RSS may want a role in governance should BJP come to power
The RSS’ efforts in sending the BJP hurtling towards power seems to have met with resounding success, if the opinion polls are to be believed. This raises several possibilities.comment Updated: May 14, 2014 22:11 IST
The RSS’ efforts in sending the BJP hurtling towards power seems to have met with resounding success, if the opinion polls are to be believed. This raises several possibilities.
The RSS could bring its weight more heavily to bear on the BJP’s cultural policy should the party come to power and burrow deeply into the process of selecting ministers and even the functioning of the government. Even in the days of Atal Bihari Vajpayee’s premiership, the influence of the RSS was palpable. Mr Vajpayee could not have Jaswant Singh as minister in 1998 because as a defeated candidate in the Lok Sabha election that year, the latter did not get the RSS’ approval.
Even LK Advani at times found himself on the wrong side of the RSS, so much so that in a TV interview in 2005, the year after the BJP went out of power, then sarsanghchalak KS Sudarshan said that both Mr Vajpayee and Mr Advani “should go”. The train of events that this set off put the BJP in such a quandary that the party could not get its act together, leading to another defeat in 2009. Mr Advani rubbed the RSS the wrong way and lost the BJP presidentship in 2005 for his “complimentary remarks” on Pakistan’s founder, MA Jinnah. Mr Singh, who too “erred” by praising Jinnah, in a book at that, was expelled from the party in 2009. Though he returned to the BJP a year later, the damage had been permanently done.

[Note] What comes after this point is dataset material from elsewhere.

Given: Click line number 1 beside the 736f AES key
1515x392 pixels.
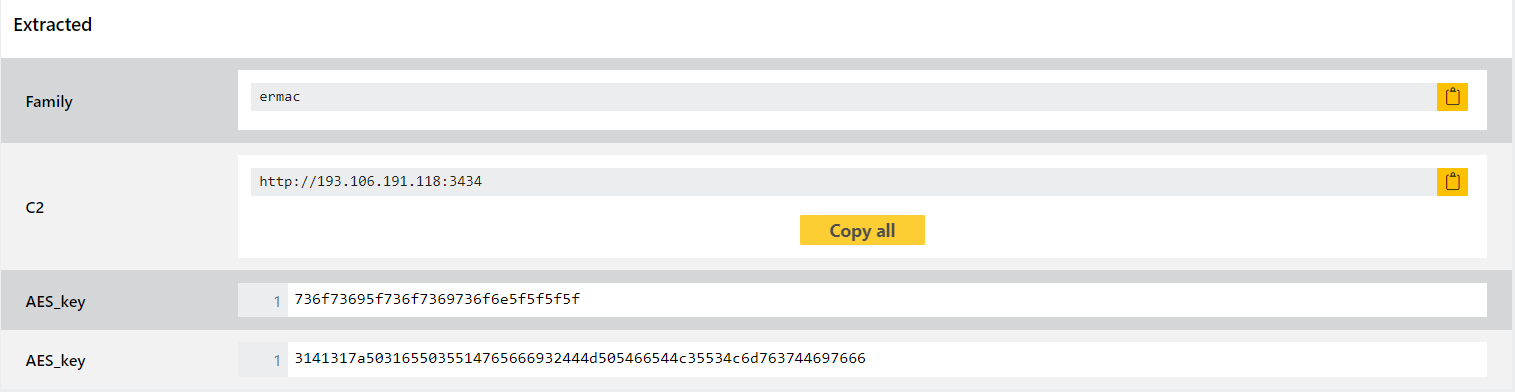Looking at the screenshot, I should point(277,300).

On the other hand, the well-orchestrated Modi campaign has helped the RSS also in the sense the organisation has seen its numbers swell. In fact, this is a process that had started three years ago when activist Anna Hazare launched the India Against Corruption campaign. The RSS had lent support to the movement, and in doing so had been able to cast its net wider. After Narendra Modi was appointed the BJP’s prime ministerial candidate, the two processes were spliced. But whether the intertwining will turn out to be a smooth affair or not is difficult to tell because RSS sarsanghchalak Mohan Bhagwat sang a different tune some months ago by saying it was not the job of the pracharaks to chant “NaMo NaMo”. Perhaps that was a tactical ploy to give the RSS a more hallowed look by suggesting that it did not fall for the lure of power. But in the face of adversity, maybe some years hence, such statements do become a factor in influencing events, as has been seen in the Advani episode.
In the ‘modernity vs conservatism’ debate the RSS has erred on the side of being traditional. But the BJP has made the youth and all they aspire to the centrepiece of its campaign this time. Now, if the RSS is to have a greater say in policy formulation, that could be an arena of conflict between the outfit and the BJP and their differences will further impinge on their respective ideologies. If he becomes prime minister, Mr Modi should be wary of that.